=== Exercise prompt ===
Images excluded, return every record exactly as it reads.

=== Record excerpts ===
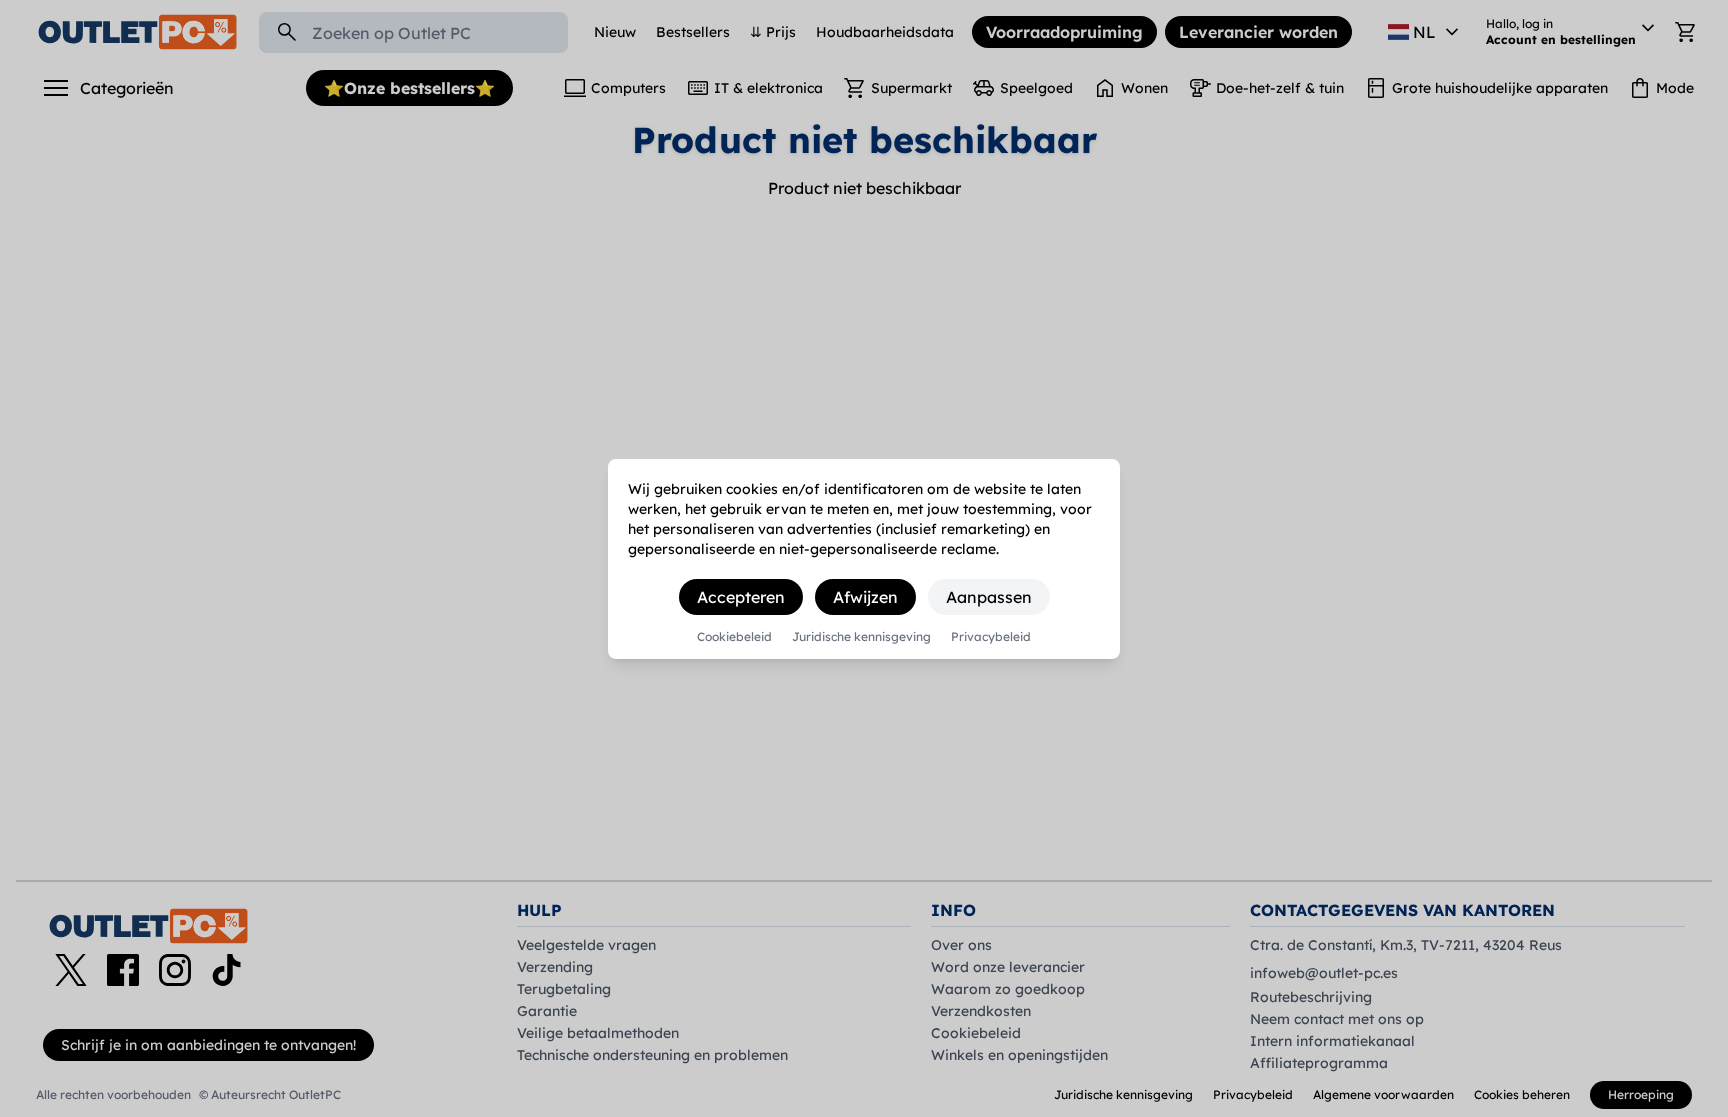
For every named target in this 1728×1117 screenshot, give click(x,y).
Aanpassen (989, 597)
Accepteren (741, 597)
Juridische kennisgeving (861, 637)
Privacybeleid (991, 637)
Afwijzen (865, 597)
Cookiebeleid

=== Result below ===
For every named target in this 1728×1117 screenshot, give click(x,y).
Aanpassen (989, 597)
Accepteren (741, 597)
Juridische kennisgeving (861, 637)
Privacybeleid (991, 637)
Afwijzen (865, 597)
Cookiebeleid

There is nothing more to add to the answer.